Live-attenuated respiratory syncytial virus vaccine with M2-2 deletion and with SH non-coding region is highly immunogenic in children.

BACKGROUND: Respiratory syncytial virus (RSV) is the leading viral cause of severe pediatric respiratory illness, and vaccines are needed.
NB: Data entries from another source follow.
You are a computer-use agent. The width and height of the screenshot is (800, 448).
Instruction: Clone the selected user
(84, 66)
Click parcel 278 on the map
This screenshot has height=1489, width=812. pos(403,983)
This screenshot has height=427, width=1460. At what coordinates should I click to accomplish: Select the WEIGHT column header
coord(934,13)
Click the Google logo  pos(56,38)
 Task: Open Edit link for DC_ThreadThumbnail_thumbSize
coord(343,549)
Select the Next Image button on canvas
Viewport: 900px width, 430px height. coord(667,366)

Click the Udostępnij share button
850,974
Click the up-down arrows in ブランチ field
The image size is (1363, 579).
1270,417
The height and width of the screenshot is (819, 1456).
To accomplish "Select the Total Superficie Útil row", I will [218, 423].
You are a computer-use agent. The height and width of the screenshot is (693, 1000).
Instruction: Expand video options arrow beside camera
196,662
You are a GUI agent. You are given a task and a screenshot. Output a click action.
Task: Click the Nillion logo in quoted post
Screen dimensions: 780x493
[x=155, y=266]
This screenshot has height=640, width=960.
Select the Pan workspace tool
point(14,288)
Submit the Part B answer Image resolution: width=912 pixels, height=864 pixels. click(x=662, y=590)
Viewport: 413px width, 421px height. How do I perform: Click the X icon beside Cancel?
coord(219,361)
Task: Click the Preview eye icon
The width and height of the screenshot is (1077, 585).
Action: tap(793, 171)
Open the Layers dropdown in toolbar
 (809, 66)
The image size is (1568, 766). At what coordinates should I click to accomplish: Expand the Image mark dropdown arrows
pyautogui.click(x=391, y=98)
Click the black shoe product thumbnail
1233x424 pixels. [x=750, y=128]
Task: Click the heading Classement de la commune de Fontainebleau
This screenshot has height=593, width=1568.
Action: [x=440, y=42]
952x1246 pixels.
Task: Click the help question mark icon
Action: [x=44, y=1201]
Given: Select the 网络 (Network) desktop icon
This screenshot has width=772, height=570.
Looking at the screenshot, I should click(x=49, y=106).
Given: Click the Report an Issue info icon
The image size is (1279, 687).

Live RSV vaccine D46/NS2/N/DeltaM2-2-HindIII, attenuated by deletion of the RSV RNA regulatory protein M2-2, is based on previous candidate LID/DeltaM2-2, but incorporates prominent differences versus MEDI/DeltaM2-2 which was more restricted in replication in Phase 1. METHODS: RSV-seronegative children ages 6-24 months received one intranasal dose [105 plaque forming units (PFU)] of D46/NS2/N/DeltaM2-2-HindIII (n=21) or placebo (n=11) (NCT03102034/NCT03099291) and were monitored for vaccine shedding, reactogenicity, RSV-antibody responses and RSV-associated medically-attended acute respiratory illness (RSV-MAARI) and antibody responses during the following RSV season. RESULTS: All 21 vaccinees were infected with vaccine; 20 (95%) shed vaccine [median peak titers: 3.5 log10 PFU/mL (immunoplaque assay); 6.1 log10 copies/mL (PCR)]. Serum RSV-neutralizing antibodies and anti-RSV F IgG increased >/=4-fold in 95% and 100%, respectively. Mild upper respiratory symptoms and/or fever occurred in vaccinees (76%) and placebo recipients (18%). Over the RSV season, RSV-MAARI occurred in 2 vaccinees and 4 placebo recipients. Three vaccinees had >/=4-fold increases in serum RSV-neutralizing antibody titers after the RSV season without RSV-MAARI. CONCLUSION: D46/NS2/N/DeltaM2-2-HindIII had excellent infectivity and immunogenicity, and primed for anamnestic responses, encouraging further evaluation of this attenuation strategy.